Thorium Energy Alliance Conference

Jul 1, 2024

Thorium Energy Alliance Conference Lecture Notes

Overview

  • Focus on Thorium's potential vs. Uranium.
  • Critique of traditional nuclear energy conferences focusing on Uranium.

Why Thorium?

Unique Properties

  • Thorium offers unique and special characteristics over Uranium.
  • More abundant than Uranium-235.
  • Easier to mine; extracted as a by-product during mining for rare earth elements, gold, and copper.
  • Current thorium supply from such mining could power the entire planet.

Challenges and Opportunities

Energy Potential

  • A small amount of Thorium (size of a golf ball, costing under $100) can supply a person's lifetime energy needs.
  • Key issue: Developing efficient reactors to harness this potential energy.

Uranium Limitations

  • Uranium-235 is rare and requires enrichment.
  • Existing reactors are outdated and expensive to build & maintain.

Addressing Common Concerns About Nuclear Energy

Cost & Construction Time

  • Traditional nuclear energy is expensive and slow to deploy.
  • New approaches needed to reduce costs and speed up construction.

Safety Concerns

  • Misconceptions about nuclear danger; actual risks are lower compared to coal power.
  • Nuclear accidents like Fukushima and Chernobyl fatalities were largely due to human error in response.

Waste Management

  • Existing nuclear waste issues need new approaches for better management.
  • Possibility of using spent fuel more efficiently.

Copenhagen Atomics’ Approach

Reactor Design and Economics

  • 50-year lifetime with thorium reactors; costs anticipated to be significantly lower.
  • Goal: Deploying reactors quickly and efficiently (1 reactor/day).
  • Modular reactors vs. traditional on-site builds.

The Onion Core

  • Highly efficient design reducing neutron loss to about 2%.
  • Uses thorium blanket to breed Uranium-233 efficiently.

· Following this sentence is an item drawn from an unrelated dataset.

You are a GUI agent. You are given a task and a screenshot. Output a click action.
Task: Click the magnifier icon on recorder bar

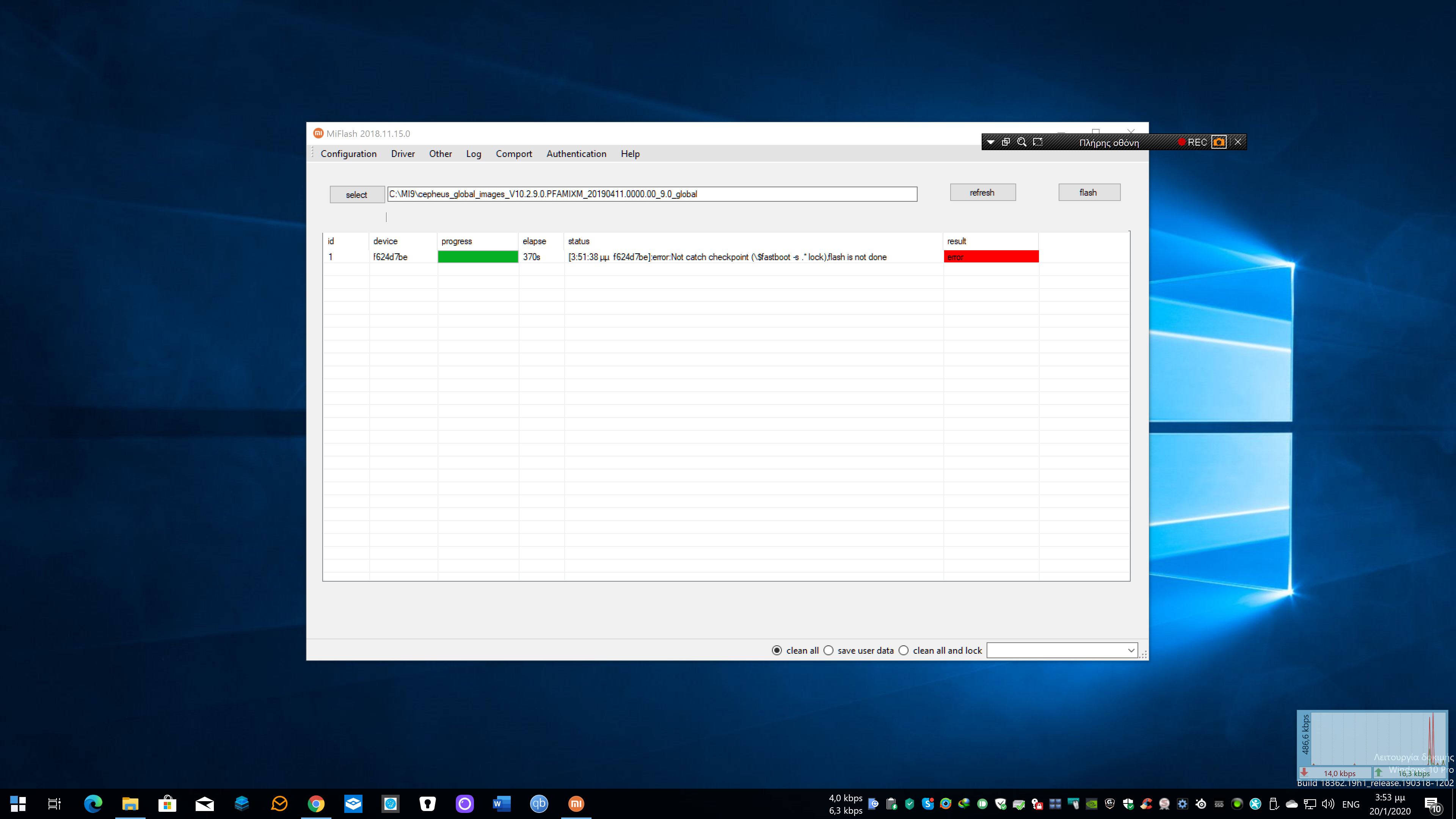(1021, 142)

Mass Production and Deployment

  • Plan to mass manufacture and deploy reactors cost-effectively.
  • Aim for fully automated, remote-controlled power plants.

Safety & Radiation

  • Proposes understanding radiation in a context similar to electrical voltage (manageable at low levels).

Development Plan and Goals

Milestones

  • Non-fission prototypes operational for testing.
  • Aiming for 1 MW test reactor by 2026, full use of thorium as fuel.
  • Mass manufacturing envisioned to start by early 2030s.
  • Ultimate goal to develop thorium breeder reactors by 2035.

Commercial Model

  • Plan for the commercial, not government-funded, deployment of reactors.
  • Focus on commodity industries like ammonia and aluminum production.
  • Long-term heat sales contracts to fund operations.

Waste Utilization

  • Future goal to use spent nuclear fuel in reactors.
  • Enhanced energy extraction efficiency from spent fuel.

Conclusion

  • Lower energy cost with thorium reactors compared to other energy sources.
  • Advocates for commercial, self-sufficient nuclear industry.
  • Promises a more manageable approach to nuclear waste management.